Sie haben eben schon vom Generalkonsul gehört, dass in diesem Jahr die Präsidentin und der geschäftsführende Direktor abgelöst werden: Herr Leonel Fernández, früherer Präsident der Dominikanischen Republik, wird neuer Präsident der EU-LAC Foundation; und Frau Paola Amadei, EU-Botschafterin für Jamaica, Belize, die Bahamas, Turks and Caicos und die Caiman Inseln, wird Executive Director. Ich wünsche beiden alles Gute im neuen Amt. Außerdem soll die nach deutschem Recht bestehende Stiftung in eine internationale Organisation umgewandelt werden. Die neue Rechtsform ist eine wichtige Voraussetzung, um Projekte in Zukunft effektiver umzusetzen. Über Ihre Unterstützung dieses Vorhabens würden sich die Beteiligten freuen.
Meine Damen und Herren,
wir können in Hamburg zurzeit auf 20 Konsulinnen und Konsuln aus ibero-karibischen Ländern zählen. Dass Sie in der Stadt als verlässliche Ansprechpartner für ganz unterschiedliche Anliegen zur Verfügung stehen, dafür danke ich Ihnen im Namen des Senats herzlich. Auch Ihre Unterstützung bei der Organisation des Lateinamerika-Herbstes ist uns ein Anliegen. Wir sind schon gespannt auf das neue Programm für 2016.
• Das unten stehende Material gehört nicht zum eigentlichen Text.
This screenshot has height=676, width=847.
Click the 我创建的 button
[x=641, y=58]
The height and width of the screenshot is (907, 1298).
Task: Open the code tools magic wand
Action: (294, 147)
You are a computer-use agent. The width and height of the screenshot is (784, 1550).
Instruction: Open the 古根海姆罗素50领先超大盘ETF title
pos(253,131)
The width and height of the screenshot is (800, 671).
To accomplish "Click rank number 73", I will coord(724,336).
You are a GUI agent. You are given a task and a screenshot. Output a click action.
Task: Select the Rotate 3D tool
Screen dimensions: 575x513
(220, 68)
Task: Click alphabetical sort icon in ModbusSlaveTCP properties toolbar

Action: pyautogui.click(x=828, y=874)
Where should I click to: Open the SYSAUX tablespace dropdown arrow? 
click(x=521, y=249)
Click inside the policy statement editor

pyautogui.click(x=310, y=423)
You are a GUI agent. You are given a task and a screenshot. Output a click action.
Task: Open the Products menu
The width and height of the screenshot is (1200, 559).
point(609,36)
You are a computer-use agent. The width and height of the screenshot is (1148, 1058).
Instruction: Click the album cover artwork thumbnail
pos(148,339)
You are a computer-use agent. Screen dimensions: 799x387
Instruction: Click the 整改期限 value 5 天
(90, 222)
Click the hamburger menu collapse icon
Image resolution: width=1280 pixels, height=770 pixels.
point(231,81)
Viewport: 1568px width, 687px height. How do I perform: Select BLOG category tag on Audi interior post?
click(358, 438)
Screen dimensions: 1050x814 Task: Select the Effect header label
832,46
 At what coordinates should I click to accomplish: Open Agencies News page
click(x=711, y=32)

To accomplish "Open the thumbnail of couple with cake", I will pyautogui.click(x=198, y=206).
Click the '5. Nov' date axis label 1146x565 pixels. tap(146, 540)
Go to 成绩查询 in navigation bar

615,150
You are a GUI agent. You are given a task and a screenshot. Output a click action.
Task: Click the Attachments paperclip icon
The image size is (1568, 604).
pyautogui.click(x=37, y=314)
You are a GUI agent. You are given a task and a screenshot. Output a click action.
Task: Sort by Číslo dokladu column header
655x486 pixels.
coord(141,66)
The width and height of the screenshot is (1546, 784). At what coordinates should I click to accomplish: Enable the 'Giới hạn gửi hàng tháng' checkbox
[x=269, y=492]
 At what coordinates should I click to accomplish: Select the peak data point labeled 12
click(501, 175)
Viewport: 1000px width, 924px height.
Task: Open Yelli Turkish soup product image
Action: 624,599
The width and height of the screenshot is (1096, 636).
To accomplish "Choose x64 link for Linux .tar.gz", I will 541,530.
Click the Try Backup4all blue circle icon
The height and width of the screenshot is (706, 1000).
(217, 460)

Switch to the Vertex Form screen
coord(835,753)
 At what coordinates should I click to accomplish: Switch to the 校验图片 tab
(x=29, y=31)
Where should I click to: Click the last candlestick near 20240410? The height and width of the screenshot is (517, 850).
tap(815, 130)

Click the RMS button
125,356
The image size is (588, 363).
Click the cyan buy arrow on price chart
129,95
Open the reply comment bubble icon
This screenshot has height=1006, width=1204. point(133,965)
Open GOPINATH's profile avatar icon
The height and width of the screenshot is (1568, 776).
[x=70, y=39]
Vorher wird Mexiko in Deutschland einige Aufmerksamkeit auf sich ziehen, denn 2016 widmen die beiden Länder einander im sogenannten dualen Jahr zahlreiche Veranstaltungen. Für das Frühjahr hat der mexikanische Präsident Enrique Peña Nieto seinen Besuch in Deutschland angekündigt wir würden uns freuen, ihn auch in Hamburg begrüßen zu dürfen.
Das Stichwort Mexiko in einem ehemaligen Hamburger Zollamt könnte in diesem Winter allerdings nicht ganz unproblematisch sein, denn die Erinnerungen an gefälschten Tequila, den Zollfahnder kürzlich im Hafen sicherstellten, sind noch frisch. Aber zum Trost sei gesagt, dass mexikanischer Tequila, sofern er echt ist, in Hamburg zahlreiche Anhänger hat. Und wir finden es auch ungemein sympathisch, dass es, wie wir bei diesem Anlass erfuhren, in Mexiko einen Tequila-Regulierungsrat gibt, der über die Einhaltung der gesetzlichen Tequila-Normen wacht. Diese gesetzliche Tequila-Norm muss so etwas Ähnliches sein wie unser 500 Jahre altes Reinheitsgebot bei der Bierherstellung, womit wir eine weitere Gemeinsamkeit entdeckt haben.
Ich wünsche Ihnen nun einen anregenden Abend mit Getränken aller Art. Und ich freue mich auf die weitere Zusammenarbeit.
Vielen Dank.
Es gilt das gesprochene Wort.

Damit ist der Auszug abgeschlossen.